The new Irish owners of the Savoy hotel group are planning a huge redevelopment of the iconic flagship hotel on London's Strand.

Quinlan Group, a Dublin investment company founded by a former tax inspector, Derek Quinlan, bought the famous chain from US investors Blackstone Group and Colony Capital for £750m last week.

The deal gives them four of London's most famous hotels - the Savoy, the Connaught, Claridge's and the Berkeley - as well as the Simpson's on the Strand restaurant.

Peter Donnelly, a partner of Quinlan, who negotiated the deal, said the new owners have ambitious plans for the chain. The most radical is a wholesale redevelopment of the Savoy to expand the art deco hotel.

Quinlan wants to reconfigure the hotel to add 150 extra rooms to the existing 236, as well as adding 36 rooms to Claridge's over the next couple of years.

However, Mr Donnelly revealed that more controversial proposals are in the offing.

The most dramatic is to expand the Savoy by filling in the centre of the horseshoe-shaped site where the hotel stands. This area is currently used as a taxi rank and car pulling-up zone.

"We want to see if we can reclaim some of the wasted space," Mr Donnelly said.

"It will be an engineering and disruption challenge. Also highly important are the heritage considerations and the impact on our neighbours."

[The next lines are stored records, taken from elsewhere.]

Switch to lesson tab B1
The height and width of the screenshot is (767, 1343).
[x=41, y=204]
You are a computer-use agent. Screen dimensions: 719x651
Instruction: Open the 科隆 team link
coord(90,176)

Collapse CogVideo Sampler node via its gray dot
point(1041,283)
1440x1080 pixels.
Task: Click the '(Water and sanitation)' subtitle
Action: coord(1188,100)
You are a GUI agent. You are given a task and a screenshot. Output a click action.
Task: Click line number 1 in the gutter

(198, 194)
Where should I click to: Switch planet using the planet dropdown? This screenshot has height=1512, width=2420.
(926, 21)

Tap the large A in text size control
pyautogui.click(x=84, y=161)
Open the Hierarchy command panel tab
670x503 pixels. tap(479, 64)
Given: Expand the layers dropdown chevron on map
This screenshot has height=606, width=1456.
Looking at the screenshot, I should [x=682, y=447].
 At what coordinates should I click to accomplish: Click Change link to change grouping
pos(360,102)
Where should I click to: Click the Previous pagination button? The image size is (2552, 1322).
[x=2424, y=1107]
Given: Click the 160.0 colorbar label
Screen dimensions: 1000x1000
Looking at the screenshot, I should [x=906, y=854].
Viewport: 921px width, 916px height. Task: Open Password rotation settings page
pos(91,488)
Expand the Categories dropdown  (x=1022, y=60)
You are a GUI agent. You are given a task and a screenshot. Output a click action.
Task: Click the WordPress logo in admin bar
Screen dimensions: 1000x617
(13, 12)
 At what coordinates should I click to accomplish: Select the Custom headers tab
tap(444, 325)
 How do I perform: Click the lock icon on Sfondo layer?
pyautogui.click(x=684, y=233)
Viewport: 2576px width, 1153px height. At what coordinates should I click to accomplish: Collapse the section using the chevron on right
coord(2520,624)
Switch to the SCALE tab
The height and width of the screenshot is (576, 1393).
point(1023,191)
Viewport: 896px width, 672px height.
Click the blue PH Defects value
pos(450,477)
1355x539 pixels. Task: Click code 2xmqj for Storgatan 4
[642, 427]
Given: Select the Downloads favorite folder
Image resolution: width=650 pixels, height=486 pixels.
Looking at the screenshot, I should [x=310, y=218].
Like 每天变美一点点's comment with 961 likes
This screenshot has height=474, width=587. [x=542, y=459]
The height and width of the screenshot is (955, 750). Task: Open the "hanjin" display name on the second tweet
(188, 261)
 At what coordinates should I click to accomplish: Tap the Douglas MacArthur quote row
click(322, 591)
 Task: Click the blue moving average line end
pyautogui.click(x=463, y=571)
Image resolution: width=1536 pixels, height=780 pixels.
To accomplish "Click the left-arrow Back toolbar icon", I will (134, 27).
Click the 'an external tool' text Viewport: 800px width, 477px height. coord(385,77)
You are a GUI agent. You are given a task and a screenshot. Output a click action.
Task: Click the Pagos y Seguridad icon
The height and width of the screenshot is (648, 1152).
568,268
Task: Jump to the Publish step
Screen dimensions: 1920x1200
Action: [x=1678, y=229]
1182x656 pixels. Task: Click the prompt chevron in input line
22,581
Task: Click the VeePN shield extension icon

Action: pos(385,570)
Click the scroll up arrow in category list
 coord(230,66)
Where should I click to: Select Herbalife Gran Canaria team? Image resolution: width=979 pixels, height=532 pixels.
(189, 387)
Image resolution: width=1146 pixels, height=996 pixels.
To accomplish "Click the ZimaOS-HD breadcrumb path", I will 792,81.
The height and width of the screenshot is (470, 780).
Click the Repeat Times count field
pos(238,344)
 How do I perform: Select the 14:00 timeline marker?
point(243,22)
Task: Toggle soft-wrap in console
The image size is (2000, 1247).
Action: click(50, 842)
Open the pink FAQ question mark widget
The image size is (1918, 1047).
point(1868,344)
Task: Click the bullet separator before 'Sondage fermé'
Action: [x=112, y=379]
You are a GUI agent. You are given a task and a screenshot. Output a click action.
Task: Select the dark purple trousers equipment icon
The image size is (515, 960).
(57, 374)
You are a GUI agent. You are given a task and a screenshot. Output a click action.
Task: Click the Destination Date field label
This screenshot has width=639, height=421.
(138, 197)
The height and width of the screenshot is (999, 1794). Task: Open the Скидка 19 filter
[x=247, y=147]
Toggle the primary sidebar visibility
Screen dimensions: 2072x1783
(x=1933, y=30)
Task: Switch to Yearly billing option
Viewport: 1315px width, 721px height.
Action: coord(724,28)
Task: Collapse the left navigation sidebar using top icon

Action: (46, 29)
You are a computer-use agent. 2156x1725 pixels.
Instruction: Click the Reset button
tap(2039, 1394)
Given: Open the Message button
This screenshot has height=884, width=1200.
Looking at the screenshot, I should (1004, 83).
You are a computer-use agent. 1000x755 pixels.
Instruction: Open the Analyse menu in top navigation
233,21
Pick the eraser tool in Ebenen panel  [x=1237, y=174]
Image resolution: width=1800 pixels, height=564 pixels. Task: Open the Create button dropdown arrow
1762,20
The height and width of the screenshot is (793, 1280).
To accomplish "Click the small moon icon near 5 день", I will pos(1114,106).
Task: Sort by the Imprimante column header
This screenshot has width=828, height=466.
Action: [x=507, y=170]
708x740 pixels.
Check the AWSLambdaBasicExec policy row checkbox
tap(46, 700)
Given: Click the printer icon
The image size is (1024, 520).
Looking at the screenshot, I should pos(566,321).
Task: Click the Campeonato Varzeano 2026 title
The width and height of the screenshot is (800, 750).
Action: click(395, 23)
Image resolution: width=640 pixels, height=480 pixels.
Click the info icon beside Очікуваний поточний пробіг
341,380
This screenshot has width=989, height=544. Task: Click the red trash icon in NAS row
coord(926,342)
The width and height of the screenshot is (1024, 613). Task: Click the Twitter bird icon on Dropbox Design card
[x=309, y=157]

Quinlan is expected to open discussions in the next few months with English Heritage and Westminster Council about the viability of the scheme.

The other plans are to expand the group internationally.

Blackstone, which spent over £100m refurbishing the hotels and bringing in celebrity chefs Gordon Ramsay and Marcus Wareing, considered this but shelved the proposal because of the number of other "Savoy" hotels around the world.

Mr Donnelly said that Quinlan would look to buy upmarket hotels in places such as New York and Paris and integrate them into the Savoy Group under their own names.

"We have four distinctive brands and we can have twinned properties in other cities that are sister hotels, but probably under different names," he said. "We are not looking to create a chain, just to expand the brand."

He also said he hoped to revamp Simpson's on the Strand, which is famous for its roast beef lunches.

"It should be funkier," he said. "We have a potential to reposition it. If it stays as it is, it is in danger of becoming a bit of a dying dinosaur."

Mr Donnelly said all the plans would be discussed with the Savoy's management, which is led by its chief executive, Geraldine McKenna, who is being left in charge of the hotels on a day-to-day basis.

Quinlan already owns four hotels in Europe, all of which are managed by Four Seasons, a Canadian group.

It also has more than £1bn- worth of other property investments, including a massive portfolio that it bought from Deutsche Bank earlier this year.

The company originally started as an accountancy and tax advice business, set up when Mr Quinlan left the Irish Revenue Commissioners in the 1980s.

It now arranges investment deals for a group of wealthy private clients. Famously secretive, it refuses to disclose how much it has invested or the number of its clients.